**Directions:**
1. In the mailing-list message about RFC 2818 wildcards, which host name does the quoted passage say *.a.com does not match?
2. Continue the mailing-list message about RFC 2818 wildcards from the point where it stops.

**Excerpted text:**

• • • • • • •

Content-Transfer-Encoding: 7bit
Cc: tls@ietf.org
Subject: Re: [TLS] RFC 2818 wildcard rationale
X-BeenThere: tls@ietf.org
X-Mailman-Version: 2.1.12
Precedence: list
List-Id: "This is the mailing list for the Transport Layer Security working group of the IETF." <tls.ietf.org>
List-Unsubscribe: <https://www.ietf.org/mailman/options/tls>, <mailto:tls-request@ietf.org?subject=unsubscribe>
List-Archive: <http://www.ietf.org/mail-archive/web/tls>
List-Post: <mailto:tls@ietf.org>
List-Help: <mailto:tls-request@ietf.org?subject=help>
List-Subscribe: <https://www.ietf.org/mailman/listinfo/tls>, <mailto:tls-request@ietf.org?subject=subscribe>
X-List-Received-Date: Thu, 03 May 2012 22:04:08 -0000

On 5/1/12 6:06 AM, Yngve N. Pettersen (Developer Opera Software ASA) wrote:
> On Tue, 01 May 2012 13:45:58 +0200, Chris Richardson
> <chris@randomnonce.org> wrote:
> 
>> RFC 2818 states:
>>
>> Names may contain the wildcard
>> character * which is considered to match any single domain name
>> component or component fragment. E.g., *.a.com matches foo.a.com but
>> not bar.foo.a.com.

• • • • • • •

**Dataset extract:**
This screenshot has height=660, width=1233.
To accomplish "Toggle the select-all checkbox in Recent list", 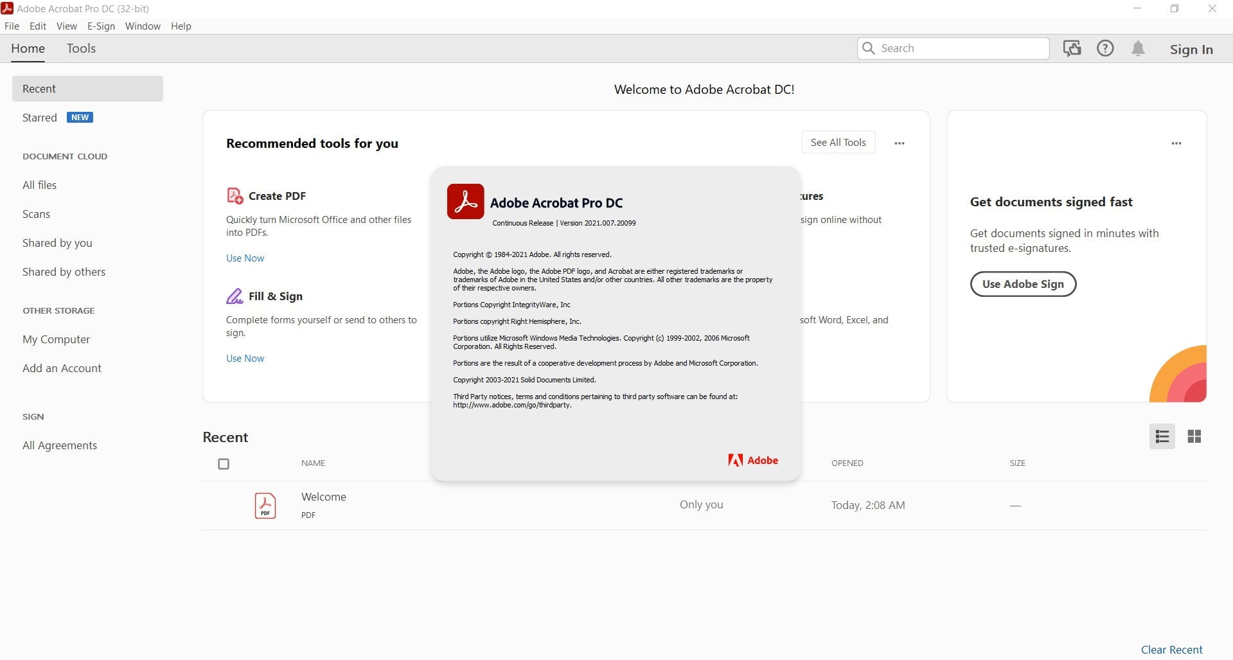I will (224, 464).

• • • • • • •

**Answers to the exercises:**
1. bar.foo.a.com

2.
>>
>> I was trying to figure out the rationale behind this, but have been
>> unable to do so.  I was hoping someone could enlighten me.
>>
>> Suppose that:
>> (1): *.example.com matched a.b.example.com
>> (2): *.example.com matched example.com.
>>
>> What security problems exist with (1) and/or (2) that are solved by
>> following the rules of 2818?  Anything more than preventing a single *
>> from matching the entire internet?
> 
> Regarding #1, if * matched multiple labels, it would match
> www.yourbank.com.whatever.example.com, which would be a very bad thing
> since it can mislead users into thinking that they are visiting
> "www.yourbank.com".

True. But * matches only the left-most label, so a.b.example.com doesn't
match *.example.com.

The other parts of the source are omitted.